Setze den folgenden Text über sprichwörtlich gewordene Orte dort fort, wo er endet.

Dokumentauszug ▸
● ● ● ●

Von Orten, die sprichwörtlich geworden sind

"Ich kenn doch meine Pappenheimer"

Ob der "Gang nach Canossa" oder die "Reise nach Jerusalem": Wie kommt es, dass sehr kleine und große Städte eine sprichwörtliche Bedeutung erlangt haben? Antworten gibt der Schriftsteller Rolf-Bernhard Essig.

Wegweiser nach Jerusalem / © SK Design (shutterstock)

DOMRADIO.DE: Lassen Sie uns erstmal auf die Pappenheimer schauen: Gibt es denn wirklich einen Ort, der Pappenheim heißt?

Dr. Rolf-Bernhard Essig (Autor des Buchs "Ich kenn doch meine Pappenheimer: Wunderbare Geschichten hinter sprichwörtlichen Orten"): Pappenheim liegt gar nicht weit von mir entfernt in Mittelfranken. Er ist sehr schön, liegt an der Altmühl und ist mit einer Burg versehen. Dort gab es ein Reiterregiment, das im Dreißigjährigen Krieg eine große Rolle spielte.

● ● ● ●

Datenauszug ▸

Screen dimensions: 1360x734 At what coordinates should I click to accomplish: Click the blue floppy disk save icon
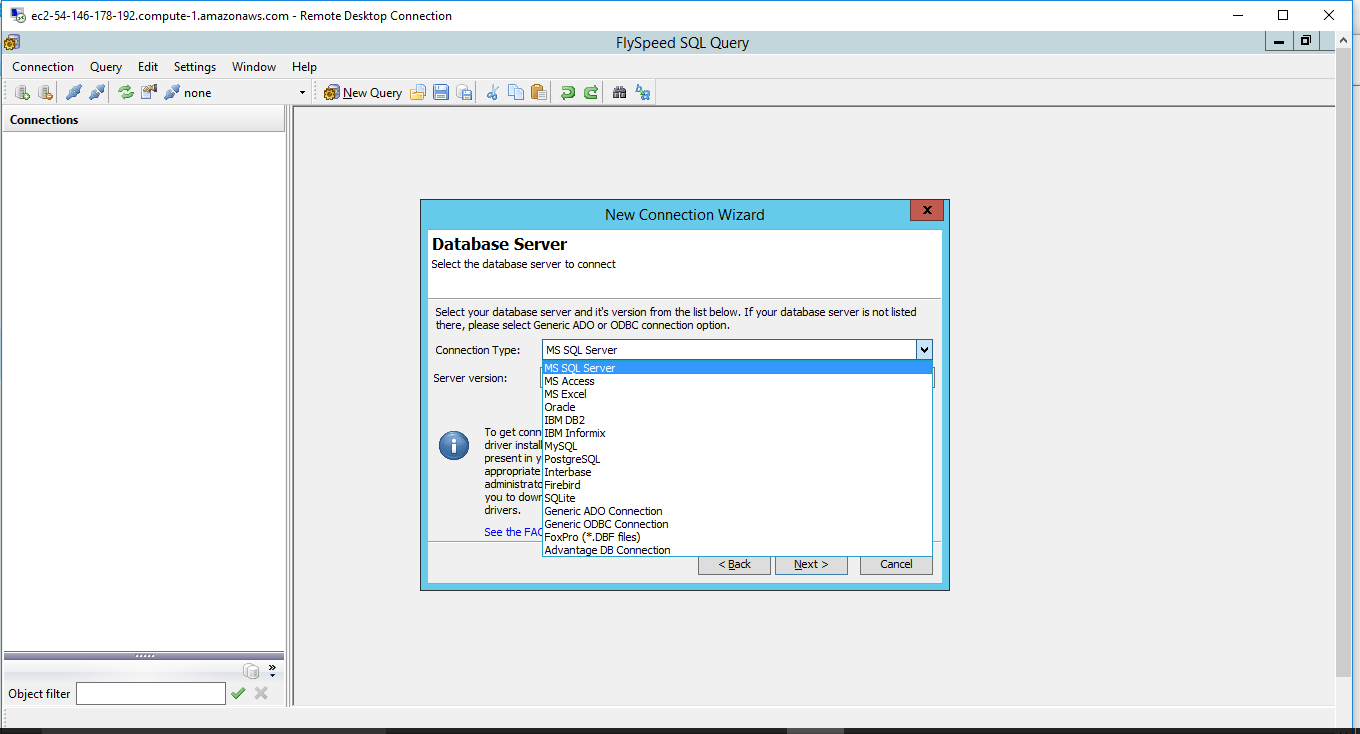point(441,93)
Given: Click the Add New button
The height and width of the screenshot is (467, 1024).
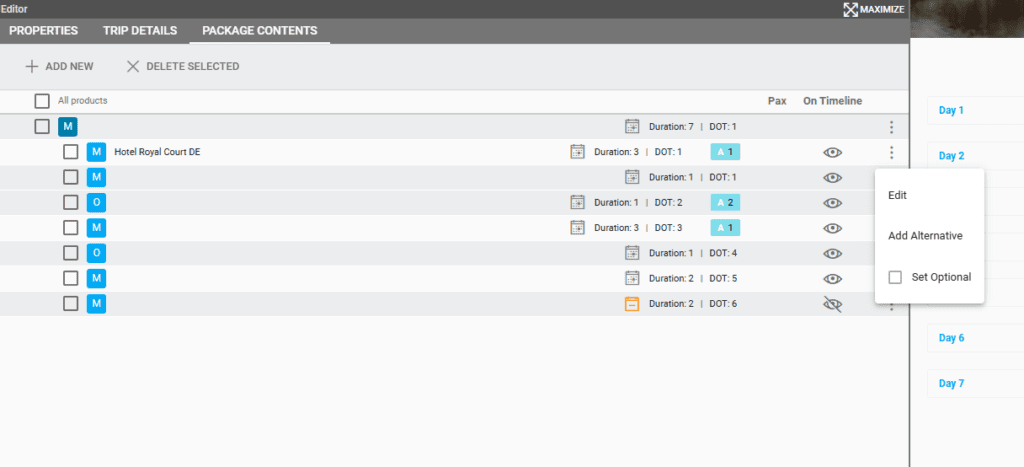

● ● ● ●

Ergebnis der Aufgabe ▸
Insofern hat es dann auch den Weg in das Drama "Wallensteins Tod" von Friedrich Schiller gefunden. In einer ganz wichtigen Szene sagt der Feldherr Wallenstein: "Daran erkenn' ich meine Pappenheimer". Wie Vieles von Schiller wurde auch das dann zu einem geflügelten Wort, das je nach Ton und je nach Situation etwas anderes bedeutet.

DOMRADIO.DE: Sie haben mehr als 200 Geschichten für das Taschenbuch gesammelt, die sich genau mit diesen Orten befassen. Jetzt sind wir bei DOMRADIO.DE – da würden mich natürlich die Hintergründe der religiösen Orte interessieren. Zum Beispiel verwenden wir ja die Redewendung "Über den Jordan gehen". Wo kommt das her?

Essig: Wir sehen das sogar in der Populärkultur in "Crossing Jordan". Das ist eine Serie, die sehr erfolgreich war. Grundsätzlich geht es darum, dass das Volk Israel über den Jordan in das gelobte Land hinein kam. Das ist das erste. Das war dann so eine Art Paradies. Wer starb in Israel, bei dem konnte man sagen: Er verlässt das Land. Das ging eben über den Grenzfluss. Deswegen kam dann relativ früh diese Idee: Wer den Jordan überquert, der ist tot.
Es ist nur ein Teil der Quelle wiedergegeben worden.